Which brings us to the final part: personality-spotting.
When it all comes down to it, this is the source of any delight
in the book.  Since so much of the _SeaQuest_ flap went down
online, the book will be more fun for the online fan, especially
because... But I'm getting ahead of myself.

The greatest problem with this aspect of the book is that there
aren't nearly enough personalities to spot.  Well, I couldn't
identify the actors on the 90s version of _Beyond the Beyond_,
although I'm pretty certain that Goldberg was using them to get
back at some actors with whom he had personal experience. 
Others, however, stand out like a sore thumb. Conrad Stipe is, of
course, Gene Roddenberry. 

     Back in 1964, when he was a struggling TV writer, when his
stomach  was flat, his teeth were white, and his manhood was in
constant tumescence, he signed a pilot deal for shit money to
create a series for Pinnacle Pictures. But before he got around
to writing the script, he was hired on the Western series
_Destiny's Journey_, where he quickly rose from staff writer to
producer by writing the best damn episodic scripts on television. 
Those bastards who accused him of stealing credit, of simply
sticking his name on other people's scripts, didn't understand
the genius of the subtle rewriting.  

     His little touches made all the difference.  If you leave
the yeast out of dough, the bread don't rise.

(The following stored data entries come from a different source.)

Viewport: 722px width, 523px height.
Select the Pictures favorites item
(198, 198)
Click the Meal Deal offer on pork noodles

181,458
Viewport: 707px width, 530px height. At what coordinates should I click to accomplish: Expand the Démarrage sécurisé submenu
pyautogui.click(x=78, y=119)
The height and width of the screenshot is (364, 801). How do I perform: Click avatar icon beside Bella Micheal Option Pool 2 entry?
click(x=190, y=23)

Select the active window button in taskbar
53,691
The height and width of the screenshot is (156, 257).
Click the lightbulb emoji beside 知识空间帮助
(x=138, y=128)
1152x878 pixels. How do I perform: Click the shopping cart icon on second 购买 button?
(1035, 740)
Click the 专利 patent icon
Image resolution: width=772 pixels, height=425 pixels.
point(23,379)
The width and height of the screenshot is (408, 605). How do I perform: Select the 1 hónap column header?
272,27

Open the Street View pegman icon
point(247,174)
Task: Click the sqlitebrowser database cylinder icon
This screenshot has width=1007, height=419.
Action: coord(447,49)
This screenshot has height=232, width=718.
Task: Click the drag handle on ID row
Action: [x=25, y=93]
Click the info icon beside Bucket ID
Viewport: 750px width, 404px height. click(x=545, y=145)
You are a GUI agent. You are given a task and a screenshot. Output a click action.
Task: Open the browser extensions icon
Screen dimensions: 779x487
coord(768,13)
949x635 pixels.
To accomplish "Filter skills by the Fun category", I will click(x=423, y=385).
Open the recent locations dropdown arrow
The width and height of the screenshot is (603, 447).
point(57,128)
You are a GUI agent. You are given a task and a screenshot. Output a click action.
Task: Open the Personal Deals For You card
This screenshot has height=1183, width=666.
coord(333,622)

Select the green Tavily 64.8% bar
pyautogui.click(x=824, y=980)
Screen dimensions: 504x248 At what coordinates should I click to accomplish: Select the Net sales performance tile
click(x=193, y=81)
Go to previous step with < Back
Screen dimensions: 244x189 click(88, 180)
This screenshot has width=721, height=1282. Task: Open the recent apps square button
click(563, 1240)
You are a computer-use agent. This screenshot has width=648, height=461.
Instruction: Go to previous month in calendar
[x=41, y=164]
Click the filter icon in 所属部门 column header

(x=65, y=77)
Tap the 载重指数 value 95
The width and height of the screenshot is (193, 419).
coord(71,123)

That's one of Goldberg's few good stings, BTW.  He does have a
couple of others, but this is one of the best.  (He does get some
good stings in on *individuals,* which makes his jokes about
groups seem even less inspired than they are.)

Conrad Stipe, incidentally, is divorced from Shari Covina, the
well-endowed actress who played the computer-breasted (seriously)
Dr. Kelvin on the original _Beyond the Beyond_.  It's a fairly
good skewering of Majel Barrett Roddenberry, but it doesn't quite
play enough on MBR's milking of her dead husband's name. 
Granted, it is a kick when  the hero tells Covina that "You're so
bad, you couldn't get either Stipe or Eddie to cast you [in the
new version of _Beyond the Beyond_]. And you were *fucking*
them."  But it needs a little more, I think.  (It is fun to see
Covina enraged about being relegated to the voice of the ship's
computer...)

Guy Goddard is an extremely out-there William Shatner spoof.  I
don't think anything more needs be said.

Cannibalistic super-agent Clive Odett is Mike Ovitz.  Ditto. 
Kimberly Woodrell may represent of Lucy Silhany, president  of
UPN, but I don't know enough about her to know if that's  the
case.

And now we come to the *fun* part.

The SeaQuest flap went down, for a large part, online.  Online 
communication and discussion were *major* parts of the whole
affair, and this is reflected in the book.  One character spends
some time "flaming a couple of fuckhead writers from the new
_Beyond the Beyond_ because they thought the Endeavor security
guards wore red uniforms, when everybody knows they're *blue.*" 
And -- this is the best part -- the following people are known to
fans from their online postings.  *grin*  In one case, the
individual is widely known *only* through Usenet postings...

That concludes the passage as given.